There was a time when Ascension celebrations were as great or, some say, even greater than those of Easter. Still in several European countries it is a public holiday, some with their own particular celebrations and customs that have been developed along the way: in Sweden, for instance, one custom is to go out into the forest very early in the morning on this day to hear the birds at sunrise, especially hoping to hear the cuckoo call. There is picnicking and singing, playing music and dancing. In the church one of the customs that developed was to bless the fields and the crops on this day: the King is on his throne, the spring planting is happening, so we ask the King’s blessing on the fruit of the earth and of our labours.

Ascension Day is the fortieth day of Eastertide (thirty-ninth day after Easter Sunday). God seems to like forty as a symbolic number, particularly as a symbolic number of redemption leading to new creation: during the flood it rained for forty days and forty nights; the people of Israel ate manna and wondered about in the wilderness for forty years; Moses met with the Lord in the cloud on the mountain for forty days during the time he received the Ten Commandments; Caleb and Joshua led the spies that went into the promised land on a mission that lasted forty days. Jesus, of course, brought all of this to its culmination when he fasted and prayed and prepared in the wilderness for forty days and then stood down the Satan in their tête-à-tête, mano-a-mano.

Jesus’ ascension is all about new creation. The rightful King—the one who owns everything because it was made “through him and for him” (Col. 1:16), and the one who demonstrated that he can handle dominion and reign without it going to his head, so to say, and causing problems (as he came “not to be served but to serve” and “to lay down his life as a ransom for many” in Mark 10:45)—is now on the throne. This is, admittedly, a bit of a mind-bender, as Trent navigates so well for us in this chapter on the ascension. I love how he brought Stephen’s vision from Acts 7:55-56 into this because indeed ascension is a place the veil thins, and the reality of Jesus’ kingship puts things into perspective.

Trent also takes us to the vision in Daniel 7:13-14. Ascension takes us there, and to the visions of the Revelation of St John as well. In these Old and New Testament visions our dichotomy of the physical and the spiritual break down: the world’s powers and empires and authorities rage and posture and conspire and collude; super-sized multi-national corporations attempt to define what we need, what we want, what is real, indeed in ways even what we are and what narratives lend meaning; celebrities and the unimaginably-wealthy are paraded before our attention constantly, as if their lives rise above the constraints all mere mortals face. In the meantime we all know that the weak and the world’s poor take the brunt…
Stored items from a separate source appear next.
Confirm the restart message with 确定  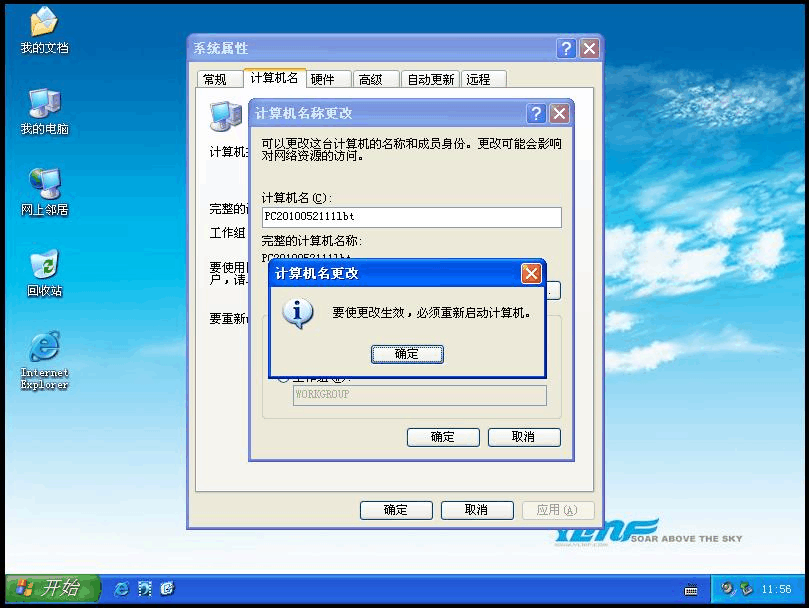click(407, 354)
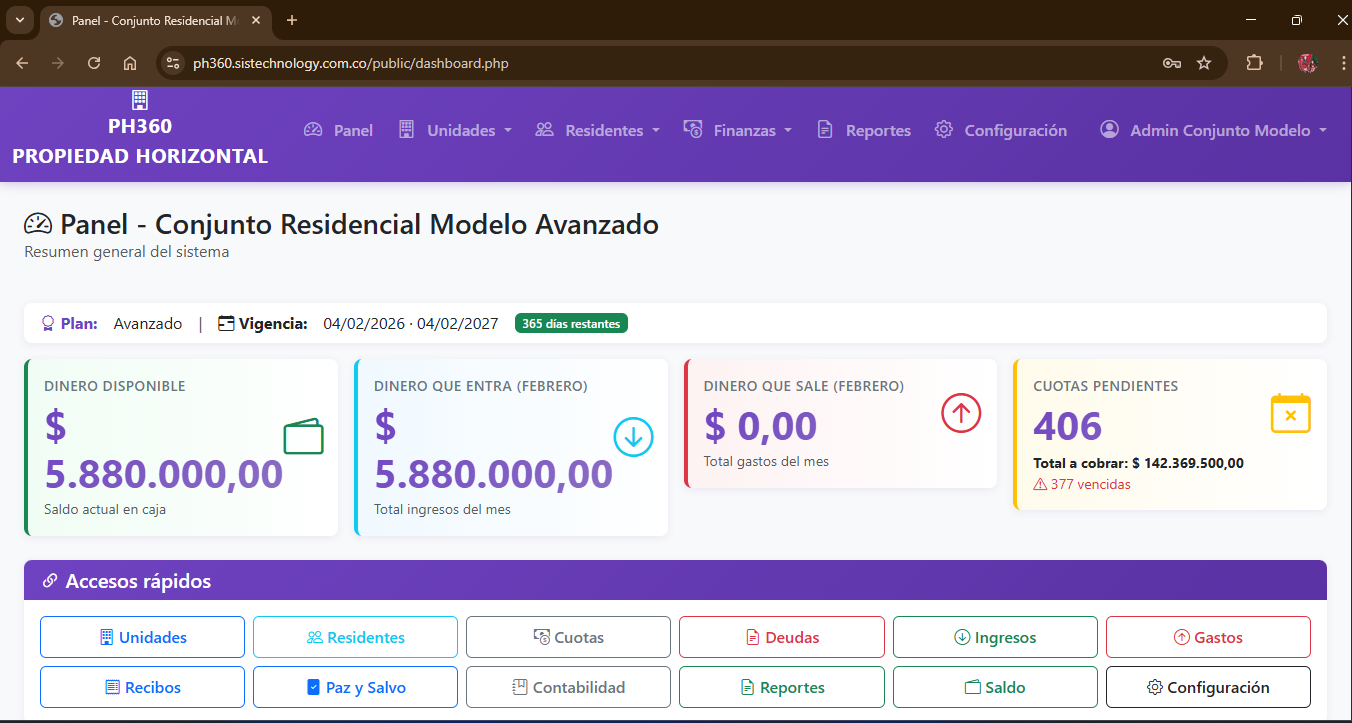1352x723 pixels.
Task: Click the blue down-arrow income icon
Action: click(x=633, y=437)
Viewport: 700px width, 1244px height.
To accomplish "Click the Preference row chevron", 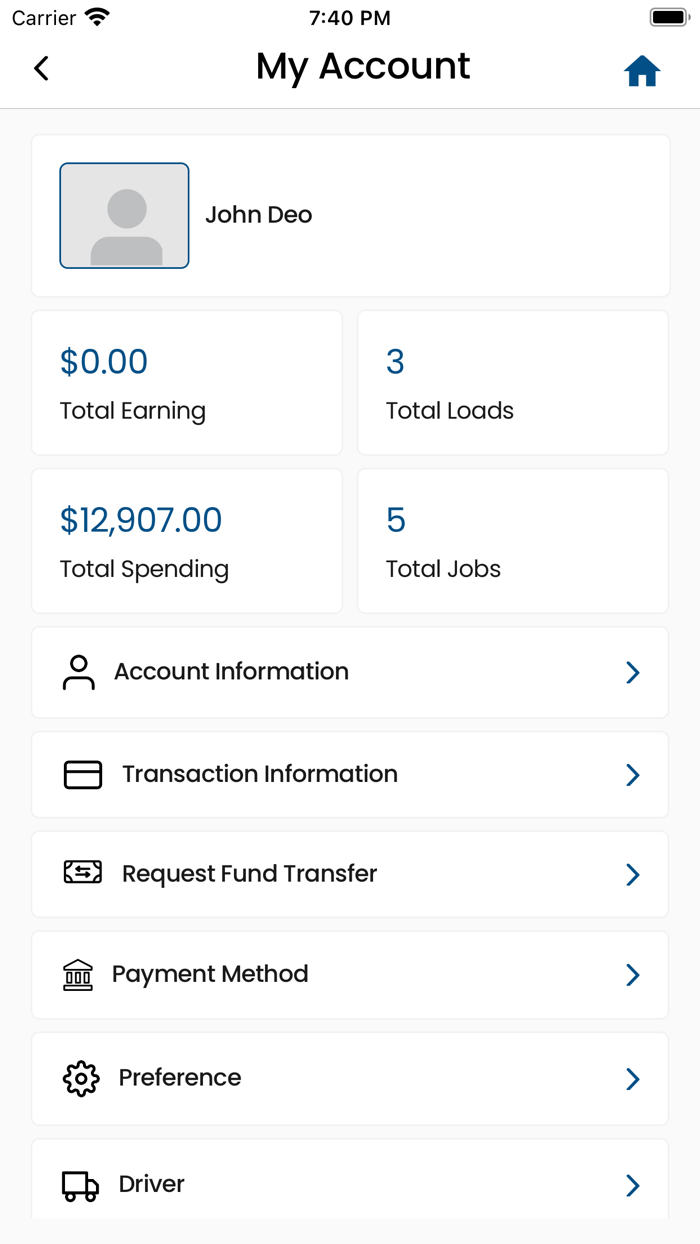I will click(632, 1079).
So where does Jesus’ ascension come near to us now, in the meantime?

  • I take delight in that I—even I!—can come to the throne and be known, received, heard.
  • I take hope in that the “man of sorrows, and familiar with suffering” (Isaiah 53:3) has been so thoroughly vindicated!  In my role as an Anglican priest, I sit with the suffering, the unemployed, the homeless, the immigrant with unsure future and status, the jilted, the sick, the dying, the grieving… but ascension reminds me that those circumstances need not be the last word.
  • I take courage in that Jesus’ ascension means we can know, in spite of all, that the Good does in fact win in the end, and that, in fact, the Good, just-and-holy, joyful One has indeed won already and is awake, aware, at watch, willing. Without this hope I find that being a father would be unbearably terrifying, and being a spiritual father (my work as a priest) would be reduced to make-believe.
  • Yes, it is true that Jesus, though enthroned, is (yet) waiting and this waiting asks faith of me. He is waiting for the appointed right time to come and consummate his well-deserved, hard-won reign, and to bring every knee to bow and every tongue to confess his majesty. But also in this time of waiting I can take on humility and the acknowledgement of my limits, and take heart that the story spreads and the name of the King is honoured ever more widely.
  • Finally, I simply sit and ponder and wonder and take joy. The Gospel story, so enigmatic, so uncompromisingly realistic in reaching to our ugly desperate depths, so demanding and measuring of me, of us—and then, so full of surprise and of joy!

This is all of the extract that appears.